Every person on this earth comes here with what I call birthright gifts. Using those gifts gives us purpose and meaning in life. This world suffers when even one person is denied the opportunity to use their gifts to make a difference.
What are your birthright gifts? What is the nature and personality you came to earth with? What gifts were bestowed upon you at birth? What impact are your gifts having on those around you? Do we help each other listen to the inner light, the inner teacher?
Here’s a story I told my kids from Parker Palmer’s book, Let Your Life Speak. My 14 year old daughter was particularly intrigued and wanted to know more about the book, like she was considering reading it! (bold and italics mine)
“If you doubt that we all arrive in this world with gifts and as a gift, pay attention to an infant or a very young child. A few years ago, my daughter and her new born baby came to live with me for a while. Watching my granddaughter from her earliest days on earth, I was able, in my early fifties, to see something that had eluded me as a twenty-something parent: my granddaughter arrived in the world as this kind of person rather than that, or that, or that.
“She did not show up as raw material to be shaped into whatever image the world might want her to take. She arrived with her own gifted form, with the shape of her own sacred soul. Biblical faith calls it the image of God in which we are all created. Thomas Merton calls it true self. Quakers call it the inner light, or ‘that of God’ in every person. The humanist tradition calls it identity andintegrity. No matter what you call it, it is a pearl of great price.
“In those early days of my granddaughter’s life, I began observing the inclinations and proclivities that were planted in her at birth. I noticed, and I still notice, what she likes and dislikes, what she is drawn toward and repelled by, how she moves, what she does, what she says.
“I am gathering my observations in a letter. When my granddaughter reaches her late teens or early twenties, I will make sure that my letter finds its way to her, with a preface something like this: ‘Here is a sketch of who you were from your earliest days in this world. It is not a definitive picture — only you can draw that. But it was sketched by a person who loves you very much. Perhaps these notes will help you do sooner something your grandfather did only later: remember who you were when you first arrived and reclaim the gift of true self.

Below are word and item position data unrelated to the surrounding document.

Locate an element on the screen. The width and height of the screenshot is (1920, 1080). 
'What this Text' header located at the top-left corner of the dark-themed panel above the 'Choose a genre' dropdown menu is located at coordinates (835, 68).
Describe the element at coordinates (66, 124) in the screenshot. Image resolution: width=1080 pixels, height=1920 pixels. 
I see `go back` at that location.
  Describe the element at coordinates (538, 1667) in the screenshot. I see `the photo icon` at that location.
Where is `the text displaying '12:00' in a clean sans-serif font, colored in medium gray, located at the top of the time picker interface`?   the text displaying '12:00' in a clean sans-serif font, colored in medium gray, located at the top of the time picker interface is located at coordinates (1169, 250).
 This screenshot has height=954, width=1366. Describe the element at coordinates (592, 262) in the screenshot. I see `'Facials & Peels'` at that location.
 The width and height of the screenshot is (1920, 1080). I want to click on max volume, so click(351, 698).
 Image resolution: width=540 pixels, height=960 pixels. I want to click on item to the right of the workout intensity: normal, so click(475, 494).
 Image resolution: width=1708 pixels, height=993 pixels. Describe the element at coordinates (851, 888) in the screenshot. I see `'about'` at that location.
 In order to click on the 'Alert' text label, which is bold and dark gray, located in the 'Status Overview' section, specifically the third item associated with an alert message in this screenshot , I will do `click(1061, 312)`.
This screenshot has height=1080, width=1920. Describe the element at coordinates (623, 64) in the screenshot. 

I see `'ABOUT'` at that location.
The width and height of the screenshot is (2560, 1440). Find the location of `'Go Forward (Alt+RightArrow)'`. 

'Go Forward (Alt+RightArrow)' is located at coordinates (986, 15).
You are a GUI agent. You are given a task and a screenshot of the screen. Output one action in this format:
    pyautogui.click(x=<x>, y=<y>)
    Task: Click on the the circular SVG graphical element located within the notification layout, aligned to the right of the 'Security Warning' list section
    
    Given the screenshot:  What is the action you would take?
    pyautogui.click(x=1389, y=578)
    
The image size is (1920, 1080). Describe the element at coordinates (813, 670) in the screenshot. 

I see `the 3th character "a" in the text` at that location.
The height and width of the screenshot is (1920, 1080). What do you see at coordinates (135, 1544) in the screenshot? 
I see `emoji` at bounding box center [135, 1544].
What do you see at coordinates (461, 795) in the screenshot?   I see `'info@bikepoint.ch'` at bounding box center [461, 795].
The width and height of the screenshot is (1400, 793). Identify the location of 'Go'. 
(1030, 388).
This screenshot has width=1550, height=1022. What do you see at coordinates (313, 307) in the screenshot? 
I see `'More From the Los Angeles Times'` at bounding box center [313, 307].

“We arrive in this world with birthright gifts — then we spend the first half of our lives abandoning them or letting others disabuse us of them. As young people, we are surrounded by expectations that may have little to do with who we really are, expectations held by people who are not trying to discern our selfhood but to fit us into slots. In families, schools, work places, and religious communities, we are trained away from true self toward images of acceptability; under social pressures like racism and sexism our original shape is deformed beyond recognition; and we ourselves, driven by fear, too often betray true self to gain the approval of others.
“We are disabused of original giftedness in the first half of our lives. Then — if we are awake, aware, and able to admit our loss — we spend the second half trying to recover and reclaim the gift we once possessed.”
“When we lose track of true self, how can we pick up the trail? One way is to seek clues in stories from our younger years, years when we lived closer to our birthright gifts.” (Parker Palmer, Let Your Life Speak, pp. 11–13)


captainquaker
November 29, 2010
I’ve been feeling as though I’m battling to understand my “true self” and be able to live as that self in the world. It’s strange, because so many outward forces such as work, family, and friends push against that desire to live out what we are created to be. Thanks for the reminder.